Australians have cooled on automotive manufacturing subsidies but still back industry support mechanisms, new polling from Essential Research shows. However, which industries voters want to see helped reflects their partisan position.

While handouts for drought-affected farmers has near-universal support, voters are more divided over other forms of corporate welfare. There is strong support for the private healthcare rebate, assistance for tourism and food processing, but thereafter Essential found much more even attitudes toward assistance:

Liberal voters are more likely to support the diesel fuel rebate for miners, which costs taxpayers $1.9 billion a year, the private health insurance rebate and negative gearing than Labor voters, while the latter are more likely to support car and food manufacturing and handouts to the film industry.

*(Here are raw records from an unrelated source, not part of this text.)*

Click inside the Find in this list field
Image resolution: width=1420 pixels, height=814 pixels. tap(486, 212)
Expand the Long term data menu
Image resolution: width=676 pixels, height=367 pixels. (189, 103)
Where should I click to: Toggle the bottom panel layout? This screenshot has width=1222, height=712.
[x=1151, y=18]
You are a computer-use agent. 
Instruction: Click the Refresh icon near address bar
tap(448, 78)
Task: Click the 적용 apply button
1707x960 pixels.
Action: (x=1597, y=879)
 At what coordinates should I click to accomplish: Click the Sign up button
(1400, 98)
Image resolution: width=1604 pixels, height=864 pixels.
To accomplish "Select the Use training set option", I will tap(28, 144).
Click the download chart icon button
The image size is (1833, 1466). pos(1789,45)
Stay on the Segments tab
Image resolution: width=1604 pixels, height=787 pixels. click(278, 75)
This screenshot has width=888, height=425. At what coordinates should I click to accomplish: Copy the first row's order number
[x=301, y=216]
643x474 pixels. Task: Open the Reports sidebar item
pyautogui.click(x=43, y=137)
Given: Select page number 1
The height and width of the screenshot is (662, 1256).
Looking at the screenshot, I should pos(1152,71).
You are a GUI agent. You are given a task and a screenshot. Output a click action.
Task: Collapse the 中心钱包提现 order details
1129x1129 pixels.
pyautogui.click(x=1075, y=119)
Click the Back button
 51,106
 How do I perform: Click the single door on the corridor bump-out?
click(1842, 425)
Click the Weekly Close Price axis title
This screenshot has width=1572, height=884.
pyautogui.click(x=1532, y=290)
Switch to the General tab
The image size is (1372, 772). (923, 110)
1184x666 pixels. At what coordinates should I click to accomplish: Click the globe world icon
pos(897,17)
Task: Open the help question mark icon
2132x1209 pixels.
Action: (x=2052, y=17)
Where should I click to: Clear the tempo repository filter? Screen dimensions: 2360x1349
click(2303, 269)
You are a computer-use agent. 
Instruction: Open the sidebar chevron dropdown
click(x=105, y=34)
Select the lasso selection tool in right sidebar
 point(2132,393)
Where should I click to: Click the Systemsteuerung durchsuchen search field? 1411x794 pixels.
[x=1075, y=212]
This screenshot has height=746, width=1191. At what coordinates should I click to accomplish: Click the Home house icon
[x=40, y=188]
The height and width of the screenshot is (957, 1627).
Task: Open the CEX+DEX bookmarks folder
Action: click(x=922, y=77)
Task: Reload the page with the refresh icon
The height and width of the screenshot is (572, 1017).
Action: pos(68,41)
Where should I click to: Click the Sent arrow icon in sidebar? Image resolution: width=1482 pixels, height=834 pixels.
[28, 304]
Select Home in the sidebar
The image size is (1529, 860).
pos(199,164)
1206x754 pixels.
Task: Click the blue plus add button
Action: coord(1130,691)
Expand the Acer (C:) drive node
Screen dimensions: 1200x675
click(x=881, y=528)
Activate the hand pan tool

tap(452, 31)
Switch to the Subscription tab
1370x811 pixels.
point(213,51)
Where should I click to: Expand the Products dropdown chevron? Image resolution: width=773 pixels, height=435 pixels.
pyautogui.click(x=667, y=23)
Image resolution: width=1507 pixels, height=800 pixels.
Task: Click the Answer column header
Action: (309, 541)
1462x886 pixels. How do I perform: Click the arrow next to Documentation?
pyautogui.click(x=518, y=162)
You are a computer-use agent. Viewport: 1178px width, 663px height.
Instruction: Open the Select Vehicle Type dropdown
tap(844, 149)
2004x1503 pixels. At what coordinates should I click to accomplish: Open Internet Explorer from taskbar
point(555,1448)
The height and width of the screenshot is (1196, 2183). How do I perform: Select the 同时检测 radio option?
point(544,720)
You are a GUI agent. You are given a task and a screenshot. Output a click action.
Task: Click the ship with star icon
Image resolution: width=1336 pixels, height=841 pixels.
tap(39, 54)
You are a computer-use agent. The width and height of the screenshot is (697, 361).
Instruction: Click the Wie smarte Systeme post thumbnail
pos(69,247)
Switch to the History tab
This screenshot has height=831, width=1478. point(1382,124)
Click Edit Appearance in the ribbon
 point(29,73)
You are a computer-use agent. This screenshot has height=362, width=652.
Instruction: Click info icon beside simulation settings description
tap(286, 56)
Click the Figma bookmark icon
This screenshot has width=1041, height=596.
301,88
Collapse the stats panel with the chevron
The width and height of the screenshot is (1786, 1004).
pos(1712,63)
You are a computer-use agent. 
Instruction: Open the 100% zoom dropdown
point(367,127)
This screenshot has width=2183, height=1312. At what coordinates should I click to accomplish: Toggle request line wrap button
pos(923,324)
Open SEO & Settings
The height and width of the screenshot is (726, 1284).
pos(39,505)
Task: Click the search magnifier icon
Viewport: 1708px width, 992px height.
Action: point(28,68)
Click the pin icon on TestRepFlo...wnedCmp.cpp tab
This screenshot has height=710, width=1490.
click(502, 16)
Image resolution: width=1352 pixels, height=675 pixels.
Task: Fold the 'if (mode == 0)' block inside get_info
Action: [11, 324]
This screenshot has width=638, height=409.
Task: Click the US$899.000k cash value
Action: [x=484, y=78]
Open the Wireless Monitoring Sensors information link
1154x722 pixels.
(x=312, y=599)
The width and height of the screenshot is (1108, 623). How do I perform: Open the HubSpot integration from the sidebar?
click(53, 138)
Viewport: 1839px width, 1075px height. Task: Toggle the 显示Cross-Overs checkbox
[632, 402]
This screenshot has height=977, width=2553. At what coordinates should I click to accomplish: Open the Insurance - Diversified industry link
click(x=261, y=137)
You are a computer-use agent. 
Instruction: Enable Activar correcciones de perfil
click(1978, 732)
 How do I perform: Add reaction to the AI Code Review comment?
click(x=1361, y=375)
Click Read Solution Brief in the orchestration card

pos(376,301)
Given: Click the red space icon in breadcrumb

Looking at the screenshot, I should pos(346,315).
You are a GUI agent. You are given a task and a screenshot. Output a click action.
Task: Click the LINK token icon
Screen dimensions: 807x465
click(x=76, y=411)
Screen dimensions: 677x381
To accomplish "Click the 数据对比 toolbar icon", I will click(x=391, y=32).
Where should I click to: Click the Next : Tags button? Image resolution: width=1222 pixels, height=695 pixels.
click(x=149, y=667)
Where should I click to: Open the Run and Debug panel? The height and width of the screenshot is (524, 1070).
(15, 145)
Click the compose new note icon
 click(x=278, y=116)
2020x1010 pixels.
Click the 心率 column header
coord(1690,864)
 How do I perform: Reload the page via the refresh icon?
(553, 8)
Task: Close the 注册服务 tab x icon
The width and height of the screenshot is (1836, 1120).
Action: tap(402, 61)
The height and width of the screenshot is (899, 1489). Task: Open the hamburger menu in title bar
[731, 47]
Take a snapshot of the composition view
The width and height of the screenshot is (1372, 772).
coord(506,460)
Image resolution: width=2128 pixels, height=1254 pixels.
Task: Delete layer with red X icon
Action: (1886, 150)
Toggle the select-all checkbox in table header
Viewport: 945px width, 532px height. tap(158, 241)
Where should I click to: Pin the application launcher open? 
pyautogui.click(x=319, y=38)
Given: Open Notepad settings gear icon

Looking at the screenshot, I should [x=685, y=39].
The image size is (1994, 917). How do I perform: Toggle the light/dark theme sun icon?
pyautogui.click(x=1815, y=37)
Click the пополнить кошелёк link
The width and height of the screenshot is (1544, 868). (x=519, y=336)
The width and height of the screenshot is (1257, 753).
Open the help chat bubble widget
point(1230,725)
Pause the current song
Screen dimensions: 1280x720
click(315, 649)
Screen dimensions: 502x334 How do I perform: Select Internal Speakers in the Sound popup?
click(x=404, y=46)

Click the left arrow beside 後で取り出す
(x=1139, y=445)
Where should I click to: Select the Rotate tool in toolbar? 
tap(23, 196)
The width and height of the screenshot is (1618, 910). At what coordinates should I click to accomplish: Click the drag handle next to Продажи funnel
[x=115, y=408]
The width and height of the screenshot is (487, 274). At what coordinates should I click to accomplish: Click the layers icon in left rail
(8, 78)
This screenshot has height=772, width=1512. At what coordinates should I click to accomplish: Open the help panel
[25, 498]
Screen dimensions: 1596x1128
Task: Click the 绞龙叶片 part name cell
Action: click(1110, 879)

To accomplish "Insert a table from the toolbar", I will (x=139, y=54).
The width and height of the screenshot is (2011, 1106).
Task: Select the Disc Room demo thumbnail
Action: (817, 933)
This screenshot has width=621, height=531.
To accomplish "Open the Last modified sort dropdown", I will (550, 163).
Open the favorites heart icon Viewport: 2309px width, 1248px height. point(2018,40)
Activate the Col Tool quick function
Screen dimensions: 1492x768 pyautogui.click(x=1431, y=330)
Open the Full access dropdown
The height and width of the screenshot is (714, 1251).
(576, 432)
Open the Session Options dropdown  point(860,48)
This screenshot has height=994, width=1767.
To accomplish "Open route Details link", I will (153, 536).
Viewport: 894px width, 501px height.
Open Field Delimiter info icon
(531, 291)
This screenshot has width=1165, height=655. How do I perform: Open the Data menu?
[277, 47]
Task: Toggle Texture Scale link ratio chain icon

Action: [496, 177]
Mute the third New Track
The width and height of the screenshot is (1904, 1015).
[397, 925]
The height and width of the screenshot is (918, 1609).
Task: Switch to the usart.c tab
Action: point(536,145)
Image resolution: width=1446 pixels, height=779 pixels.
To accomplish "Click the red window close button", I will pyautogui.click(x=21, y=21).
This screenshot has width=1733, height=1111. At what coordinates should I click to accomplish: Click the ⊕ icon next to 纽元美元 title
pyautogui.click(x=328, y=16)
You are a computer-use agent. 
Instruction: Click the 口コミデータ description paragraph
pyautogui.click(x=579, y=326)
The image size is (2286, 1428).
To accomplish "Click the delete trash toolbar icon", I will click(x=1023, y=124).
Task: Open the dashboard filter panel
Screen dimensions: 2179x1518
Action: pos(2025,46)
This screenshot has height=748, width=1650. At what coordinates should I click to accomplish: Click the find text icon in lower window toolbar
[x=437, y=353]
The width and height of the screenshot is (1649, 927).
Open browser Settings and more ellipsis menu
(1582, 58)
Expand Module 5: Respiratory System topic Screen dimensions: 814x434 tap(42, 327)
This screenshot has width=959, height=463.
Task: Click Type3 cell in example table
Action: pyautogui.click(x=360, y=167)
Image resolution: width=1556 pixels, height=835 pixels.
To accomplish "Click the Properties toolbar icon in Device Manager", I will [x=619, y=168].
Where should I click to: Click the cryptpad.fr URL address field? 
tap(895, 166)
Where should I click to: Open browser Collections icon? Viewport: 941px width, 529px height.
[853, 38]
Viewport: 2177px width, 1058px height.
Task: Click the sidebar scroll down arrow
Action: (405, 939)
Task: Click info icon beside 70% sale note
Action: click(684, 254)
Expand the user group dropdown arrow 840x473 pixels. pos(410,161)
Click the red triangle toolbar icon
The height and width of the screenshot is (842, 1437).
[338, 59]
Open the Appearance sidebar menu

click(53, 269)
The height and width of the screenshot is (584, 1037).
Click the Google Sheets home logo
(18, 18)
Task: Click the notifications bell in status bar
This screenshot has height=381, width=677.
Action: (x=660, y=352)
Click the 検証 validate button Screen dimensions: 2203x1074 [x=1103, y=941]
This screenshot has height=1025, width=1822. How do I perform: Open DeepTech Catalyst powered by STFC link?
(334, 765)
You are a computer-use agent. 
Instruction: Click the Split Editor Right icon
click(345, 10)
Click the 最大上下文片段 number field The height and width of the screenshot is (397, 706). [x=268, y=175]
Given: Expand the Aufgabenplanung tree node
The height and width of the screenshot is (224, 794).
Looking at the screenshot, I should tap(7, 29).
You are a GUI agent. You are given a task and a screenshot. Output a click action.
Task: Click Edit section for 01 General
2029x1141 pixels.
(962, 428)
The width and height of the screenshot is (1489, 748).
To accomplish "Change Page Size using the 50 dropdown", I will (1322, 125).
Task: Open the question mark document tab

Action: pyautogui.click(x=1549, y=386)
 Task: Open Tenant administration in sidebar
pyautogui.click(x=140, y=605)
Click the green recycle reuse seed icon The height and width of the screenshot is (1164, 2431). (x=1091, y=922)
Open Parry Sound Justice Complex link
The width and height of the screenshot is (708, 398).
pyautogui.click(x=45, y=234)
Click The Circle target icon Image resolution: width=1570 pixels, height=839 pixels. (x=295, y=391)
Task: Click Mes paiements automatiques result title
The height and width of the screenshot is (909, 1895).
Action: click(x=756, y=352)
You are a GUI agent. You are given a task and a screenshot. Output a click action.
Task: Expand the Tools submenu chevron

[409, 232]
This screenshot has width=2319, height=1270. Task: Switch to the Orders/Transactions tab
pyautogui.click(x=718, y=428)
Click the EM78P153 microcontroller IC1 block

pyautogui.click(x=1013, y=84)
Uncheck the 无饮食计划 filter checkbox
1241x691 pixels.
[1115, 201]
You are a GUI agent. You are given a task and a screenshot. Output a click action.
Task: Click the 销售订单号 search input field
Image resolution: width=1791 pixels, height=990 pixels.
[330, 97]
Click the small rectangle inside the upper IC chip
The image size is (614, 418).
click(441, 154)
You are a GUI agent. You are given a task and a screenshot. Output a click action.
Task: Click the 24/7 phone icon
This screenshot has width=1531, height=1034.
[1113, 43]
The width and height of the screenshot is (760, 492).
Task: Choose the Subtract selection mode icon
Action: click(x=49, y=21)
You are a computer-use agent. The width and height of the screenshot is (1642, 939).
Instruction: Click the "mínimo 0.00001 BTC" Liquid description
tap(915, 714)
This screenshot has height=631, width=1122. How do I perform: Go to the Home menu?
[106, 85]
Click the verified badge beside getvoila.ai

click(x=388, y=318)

Voters are more united on which economic issues are if greatest concern: 25% nominate unemployment as their greatest concern, with 28% of Labor voters nominating it and 23% of Liberal voters. Labor voters are more concerned about wealth disparity (29%) than Liberal voters (11%), but Greens voters (bearing in mind it’s a small sample) appear are almost obsessed with it, with 42% nominating it as their biggest economic issue of concern, almost double unemployment (22%). Inflation (15%), tax levels (13%) and interest rates (12%) are the best of the rest; 0nly 5% of voters nominate the budget surplus, although interest rates are the second highest concern for Liberal voters at 17%. Liberal voters also say that border security is the  non-economic issue they’re most concerned about, whereas Labor voters (28%) and Greens voters (44%) nominate climate change.

Prime Minister Tony Abbott has also lapsed back into negative territory in voters’ esteem, with 41% approval to 47% disapproval, a big turnaround from January: he began the year in positive territory with a 47%-43% approval level. Abbott fares worse among women (38%-47%) than men (45%-47%). However, Opposition Leader Bill Shorten has also gone negative, turning a 35%-32% approval rating in January into a 30%-34% disapproval rating; Shorten trails among men 33%-42%, whereas he’s even with women, 28%-28%. Abbott leads Shorten as preferred prime minister 40%-30%, little changed since January 42%-31%.

On voting intention, the Coalition has remained steady on 43% while Labor has picked up a point to be on 39%. The Greens remain on 8%; the Palmer United Party is on 3% and others 7%, for a two-party preferred outcome of 50-50, the same as last week.